– Вот уж не думала, что буду с вами спорить о Краке. Это как о Леонардо спорить – достаточно ли для нас хорош!
Ее узенькие светлые глазки сузились еще сильнее от язвительной улыбки, которая обручем охватила все ее маленькое бледное личико. Очки в тяжелой темной оправе мелко подрагивали, словно тоже гневались и язвили.
Она перехватила его взгляд, эпикурейски-брезгливый, и подумала за него, словно могла читать эти его нехорошие, оскорбительные для нее мысли:
«А подурнела она за эти двадцать пять лет. В войну где-то в Чухломе прозябала с дочкой, письмо ему оттуда накатала вполне безумное, точно не он погибал во фронтовом окружении, а она в своей Чухломе. Письмо ожидало его в учебной части расформированного к тому времени института. Впрочем, и студенткой не была хорошенькой. Разве что живой, умненькой, но и несколько неистовой – в духе боярыни Морозовой. А сейчас ее неистовство вполне расцвело…»
Все это она подумала за него и не сомневалась, что угадала. Она так подолгу думала о нем все эти годы, что угадывала его мысли по мелким приметам: слегка скошенному ироничному взгляду, нетерпеливому постукиванию пальцами по столу, легкой полуулыбке, кривящей полные чувственные губы. Как у фавна! Он-то, несмотря на лысую голову (что ему почему-то шло), оставался красавцем. Оставался в свои… сколько там ему? Лет на пятнадцать ее старше; кажется, и внуки есть. И жена – нестареющая красавица – философиня. Щеголяет в черном парике с проседью, как говорят, присланном его учеником-чехом из Праги. Там как-то побуржуазистее, помещанистее, да просто побогаче. Можно и косметику хорошую отхватить, и бумагу цветную для рисования. А ведь он эстет и гурман. Она краем глаза порой наблюдала, как он на заседаниях, особенно скучных, что-то рисовал на красивых серо-серебристых листах плотной бумаги хорошо отточенным мягким черным карандашом.
Учился-то во Вхутемасе на художника. Это потом переметнулся в философы не то гегельянского, не то марксистского толка.
– Коллеги, что вы все время спорите? – вклинился чернявый Вася Вехин, внешне напоминающий дьявола, но дьявола весьма прельстительного вида – как в древнерусских сказаниях. Черные, как смоль, волосы и горячие черные глаза, статен, вальяжен и красноречив. Только всё вокруг да около, мысль затуманивается, чего она не терпела.
– Уже ведь выяснилось, и давно, что вы антиподы. Григорий Яковлевич против Крака, Брака и Пикассо вкупе с Дали. А вы, Люда, пардон, Людмила Эрастовна, – за них. Ну и прекрасно! Ничего ведь от ваших споров не изменится! Шарик не остановится!
– Это вы напрасно! – по-детски весело рассмеялся Григорий Гусман. – За шарик не поручусь. Может и остановиться! Тысячу лет не останавливался, а в какой-то счастливый для космоса и не очень удачный для землян момент – возьмет и остановится. Это как выскочить из заколдованного круга. Иногда удается!
– Разве? – снова подал голос Вася, лицом и интонацией изображая сомнение.
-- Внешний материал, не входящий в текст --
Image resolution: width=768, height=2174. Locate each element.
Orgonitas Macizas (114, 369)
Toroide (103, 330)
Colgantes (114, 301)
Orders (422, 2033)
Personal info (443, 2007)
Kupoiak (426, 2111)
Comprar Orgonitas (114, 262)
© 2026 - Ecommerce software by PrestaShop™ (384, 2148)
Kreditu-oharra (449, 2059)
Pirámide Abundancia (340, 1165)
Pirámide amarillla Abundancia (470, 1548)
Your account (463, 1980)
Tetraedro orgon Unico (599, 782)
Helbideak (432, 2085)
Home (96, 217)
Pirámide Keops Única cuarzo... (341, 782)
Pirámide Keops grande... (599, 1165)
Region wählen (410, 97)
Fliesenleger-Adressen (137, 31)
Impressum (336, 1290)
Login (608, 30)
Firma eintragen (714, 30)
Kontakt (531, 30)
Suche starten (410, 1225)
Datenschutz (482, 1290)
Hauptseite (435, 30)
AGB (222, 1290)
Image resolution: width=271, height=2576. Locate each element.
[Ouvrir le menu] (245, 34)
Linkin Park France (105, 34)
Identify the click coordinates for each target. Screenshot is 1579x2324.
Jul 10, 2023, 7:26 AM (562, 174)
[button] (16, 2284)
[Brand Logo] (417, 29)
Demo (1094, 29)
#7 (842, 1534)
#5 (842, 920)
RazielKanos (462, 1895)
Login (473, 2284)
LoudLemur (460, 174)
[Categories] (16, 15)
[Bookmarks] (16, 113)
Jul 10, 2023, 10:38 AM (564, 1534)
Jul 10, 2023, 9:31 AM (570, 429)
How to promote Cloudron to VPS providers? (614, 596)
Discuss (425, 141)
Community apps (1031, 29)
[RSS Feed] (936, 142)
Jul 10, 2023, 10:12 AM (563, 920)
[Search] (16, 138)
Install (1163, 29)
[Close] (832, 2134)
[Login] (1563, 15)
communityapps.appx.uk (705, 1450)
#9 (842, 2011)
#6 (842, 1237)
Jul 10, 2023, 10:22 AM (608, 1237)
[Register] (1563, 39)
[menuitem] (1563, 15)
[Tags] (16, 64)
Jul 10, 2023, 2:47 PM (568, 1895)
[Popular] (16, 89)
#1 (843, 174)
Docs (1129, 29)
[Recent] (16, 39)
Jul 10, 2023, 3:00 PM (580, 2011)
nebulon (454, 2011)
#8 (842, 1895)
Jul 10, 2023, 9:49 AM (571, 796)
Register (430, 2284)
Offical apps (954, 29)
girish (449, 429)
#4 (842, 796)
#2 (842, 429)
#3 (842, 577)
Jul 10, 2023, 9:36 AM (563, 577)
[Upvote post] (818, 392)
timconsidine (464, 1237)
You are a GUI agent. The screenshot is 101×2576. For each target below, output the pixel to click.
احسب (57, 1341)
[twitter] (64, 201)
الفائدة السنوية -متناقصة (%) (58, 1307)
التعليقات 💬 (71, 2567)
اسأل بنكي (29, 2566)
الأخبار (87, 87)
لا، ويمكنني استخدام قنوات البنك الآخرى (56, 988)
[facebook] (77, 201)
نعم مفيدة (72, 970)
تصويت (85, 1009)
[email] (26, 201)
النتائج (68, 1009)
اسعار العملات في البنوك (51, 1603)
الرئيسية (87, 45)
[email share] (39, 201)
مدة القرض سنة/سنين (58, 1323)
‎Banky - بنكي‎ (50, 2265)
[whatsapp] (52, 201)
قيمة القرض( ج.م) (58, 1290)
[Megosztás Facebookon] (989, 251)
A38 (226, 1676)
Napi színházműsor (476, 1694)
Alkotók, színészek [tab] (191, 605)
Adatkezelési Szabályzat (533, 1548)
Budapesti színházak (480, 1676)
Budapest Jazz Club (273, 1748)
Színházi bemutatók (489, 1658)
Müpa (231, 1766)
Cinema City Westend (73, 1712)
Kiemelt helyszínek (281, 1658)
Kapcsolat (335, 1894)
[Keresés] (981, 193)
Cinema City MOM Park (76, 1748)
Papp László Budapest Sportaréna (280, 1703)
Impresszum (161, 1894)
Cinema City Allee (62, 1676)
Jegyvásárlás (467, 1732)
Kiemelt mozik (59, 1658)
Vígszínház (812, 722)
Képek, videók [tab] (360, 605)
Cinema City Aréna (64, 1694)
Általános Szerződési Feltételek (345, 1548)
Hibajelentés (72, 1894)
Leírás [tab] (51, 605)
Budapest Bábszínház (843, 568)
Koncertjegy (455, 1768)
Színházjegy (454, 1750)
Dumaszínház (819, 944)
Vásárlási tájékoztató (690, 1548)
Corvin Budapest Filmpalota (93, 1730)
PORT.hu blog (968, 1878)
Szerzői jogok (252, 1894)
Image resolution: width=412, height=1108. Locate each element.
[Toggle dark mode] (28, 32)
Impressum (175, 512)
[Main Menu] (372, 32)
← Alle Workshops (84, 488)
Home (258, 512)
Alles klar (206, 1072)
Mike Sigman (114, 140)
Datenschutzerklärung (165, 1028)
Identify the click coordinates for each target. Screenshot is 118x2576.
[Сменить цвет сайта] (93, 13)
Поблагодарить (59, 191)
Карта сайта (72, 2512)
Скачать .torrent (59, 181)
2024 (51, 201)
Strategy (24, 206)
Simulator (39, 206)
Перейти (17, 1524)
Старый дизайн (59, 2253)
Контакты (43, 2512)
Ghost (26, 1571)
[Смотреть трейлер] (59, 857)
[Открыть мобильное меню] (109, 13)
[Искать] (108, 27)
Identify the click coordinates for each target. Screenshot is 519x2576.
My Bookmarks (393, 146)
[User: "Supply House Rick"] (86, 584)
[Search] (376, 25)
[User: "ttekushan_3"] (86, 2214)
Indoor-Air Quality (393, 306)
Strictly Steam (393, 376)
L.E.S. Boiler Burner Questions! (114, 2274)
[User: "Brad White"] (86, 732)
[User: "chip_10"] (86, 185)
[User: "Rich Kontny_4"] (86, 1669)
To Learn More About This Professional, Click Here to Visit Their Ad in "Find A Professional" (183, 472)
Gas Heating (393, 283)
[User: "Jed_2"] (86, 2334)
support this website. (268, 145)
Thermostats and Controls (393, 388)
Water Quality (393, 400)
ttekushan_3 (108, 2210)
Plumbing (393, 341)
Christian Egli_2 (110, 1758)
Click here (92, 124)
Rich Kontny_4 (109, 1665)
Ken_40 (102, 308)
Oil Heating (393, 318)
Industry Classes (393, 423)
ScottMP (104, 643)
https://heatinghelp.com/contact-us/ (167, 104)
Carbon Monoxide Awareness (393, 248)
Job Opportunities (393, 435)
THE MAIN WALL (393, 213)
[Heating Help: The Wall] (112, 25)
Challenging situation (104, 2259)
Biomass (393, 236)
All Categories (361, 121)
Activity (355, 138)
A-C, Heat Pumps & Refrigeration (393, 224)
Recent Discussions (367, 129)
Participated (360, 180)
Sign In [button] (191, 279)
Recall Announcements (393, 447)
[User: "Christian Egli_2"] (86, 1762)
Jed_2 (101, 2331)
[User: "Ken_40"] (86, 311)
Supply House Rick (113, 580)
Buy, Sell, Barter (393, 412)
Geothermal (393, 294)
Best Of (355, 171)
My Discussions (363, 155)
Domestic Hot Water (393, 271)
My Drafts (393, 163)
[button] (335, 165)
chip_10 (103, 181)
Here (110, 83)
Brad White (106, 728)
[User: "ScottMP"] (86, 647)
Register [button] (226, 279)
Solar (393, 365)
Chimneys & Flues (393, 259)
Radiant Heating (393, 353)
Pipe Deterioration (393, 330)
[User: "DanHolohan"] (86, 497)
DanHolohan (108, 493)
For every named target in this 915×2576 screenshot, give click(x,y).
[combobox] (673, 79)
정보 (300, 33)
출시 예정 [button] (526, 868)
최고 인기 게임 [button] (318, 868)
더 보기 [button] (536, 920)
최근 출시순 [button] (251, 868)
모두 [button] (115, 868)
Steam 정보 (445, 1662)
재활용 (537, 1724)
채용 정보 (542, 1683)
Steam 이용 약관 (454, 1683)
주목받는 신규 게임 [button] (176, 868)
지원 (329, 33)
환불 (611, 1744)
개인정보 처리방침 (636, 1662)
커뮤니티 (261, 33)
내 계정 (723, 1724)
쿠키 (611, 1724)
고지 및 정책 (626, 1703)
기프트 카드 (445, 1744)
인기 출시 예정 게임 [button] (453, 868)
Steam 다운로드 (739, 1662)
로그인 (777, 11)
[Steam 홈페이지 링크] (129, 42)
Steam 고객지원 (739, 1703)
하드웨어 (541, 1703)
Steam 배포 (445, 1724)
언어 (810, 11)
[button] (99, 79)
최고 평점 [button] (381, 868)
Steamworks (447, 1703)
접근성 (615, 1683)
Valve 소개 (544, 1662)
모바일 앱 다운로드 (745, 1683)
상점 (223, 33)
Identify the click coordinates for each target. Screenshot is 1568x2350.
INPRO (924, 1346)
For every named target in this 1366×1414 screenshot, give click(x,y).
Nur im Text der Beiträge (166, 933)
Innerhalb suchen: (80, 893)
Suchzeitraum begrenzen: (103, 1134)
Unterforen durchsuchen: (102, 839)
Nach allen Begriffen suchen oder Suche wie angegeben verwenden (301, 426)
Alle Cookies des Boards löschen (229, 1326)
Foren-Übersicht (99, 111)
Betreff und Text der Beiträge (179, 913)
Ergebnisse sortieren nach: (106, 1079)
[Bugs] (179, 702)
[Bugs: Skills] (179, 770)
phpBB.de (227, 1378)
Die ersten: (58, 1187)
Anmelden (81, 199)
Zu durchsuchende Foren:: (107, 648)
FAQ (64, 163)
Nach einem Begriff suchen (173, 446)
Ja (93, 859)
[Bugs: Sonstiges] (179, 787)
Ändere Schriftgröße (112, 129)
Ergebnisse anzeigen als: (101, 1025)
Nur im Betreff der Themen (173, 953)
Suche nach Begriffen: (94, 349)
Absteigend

– Милый Вася, – ласково обратился к нему Гусман, – имейте в виду, переспорить меня нельзя. Я владею секретным оружием.
– Закроем тему. – Заведующий отделом эстетики Алексей Алексеевич Пирогов, правоверный партиец, уже давно ничего не пишущий, кроме отчетов и докладных (выручали аспиранты, которые в статьях ставили его имя на первое место), никогда не знал, как реагировать на такие споры. Вроде бы теперь, в конце шестидесятых, надо бы поддерживать все самое советское, проверенное и законсервированное. Оттепельные настроения давно скукожились. Но в позиции Гусмана ему чудился какой-то подвох. Прямо-таки кукиш в кармане. Что-то вовсе не советское и не марксистское, то есть не марксистско-ленинское, давно апробированное и разошедшееся на непререкаемые изречения. А что-то дикое, словно бы Маркс, но без бороды и без усов, и высовывает вам язык, как Эйнштейн на известной фотографии.
На этом фоне взгляды Людмилы Мальцевой, конечно же левые, казались все же более соответствующими текущему моменту, некоторому потеплению международной обстановки.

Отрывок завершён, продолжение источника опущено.